A high school kid came in looking like he was getting stabbed every time he shot the ball.
Not exaggerating. Every rep was a full-body emergency. Shoulders up, jaw clenched, eyes wide. The ball would come out and he’d wince before it even hit the rim, like he was bracing for bad news. Which, to be fair, it usually was bad news.
The problem wasn’t his mechanics. It was that his body was so tense his mechanics couldn’t actually work. You can have the right technique and still look like you’re defusing a bomb if you won’t relax long enough to use it.
Tension Is the Enemy of Everything You’re Trying to Do
Change of pace? Requires relaxation. Soft touch on a floater? Relaxation. Fast first step? Relaxation. Deceptive handle? You need to be loose enough that defenders can’t read you.

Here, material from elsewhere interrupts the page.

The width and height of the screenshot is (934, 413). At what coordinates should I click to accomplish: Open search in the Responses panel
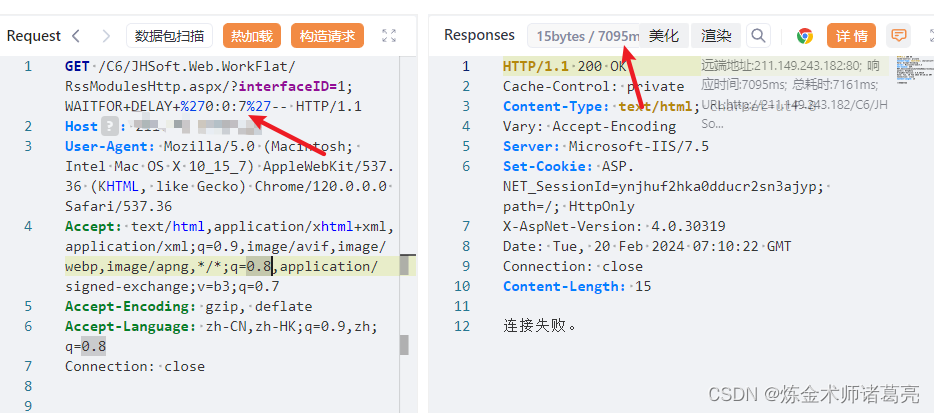[x=758, y=36]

A stiff player is the most predictable player on the floor. Their body is already announcing what they’re about to do before they do it. There’s no hesitation move when you’re bracing. There’s no change of speed when you’re locked up. There’s no soft finish when your whole arm is tense on the way to the rim.
Research on athletic movement describes excess muscle tension as driving with the parking brake on. You’re generating force but fighting yourself at the same time, burning through energy and slowing everything down. The athletes who look effortless aren’t trying less. They’ve learned to stop working against themselves.
Watch the best sprinters in the world at full speed. Their faces are jiggling. Jaw loose, hands open, everything that doesn’t need to be working isn’t working. That’s not because the race doesn’t matter. It’s because they figured out that tension in the wrong places is just drag, and drag makes you slower.
Basketball is no different.
[Photo: Jamal Crawford dribbling, loose and flowing handle]
The Players Who Make It Look Easy
The players who look effortless aren’t less intense. They’re less tense. Those are different things.
Jamal Crawford said it as clearly as anyone ever has: “I think I’m at my best whenever I’m just not thinking. I’m just relaxed. I’m just playing, just hooping. It’s just basketball.”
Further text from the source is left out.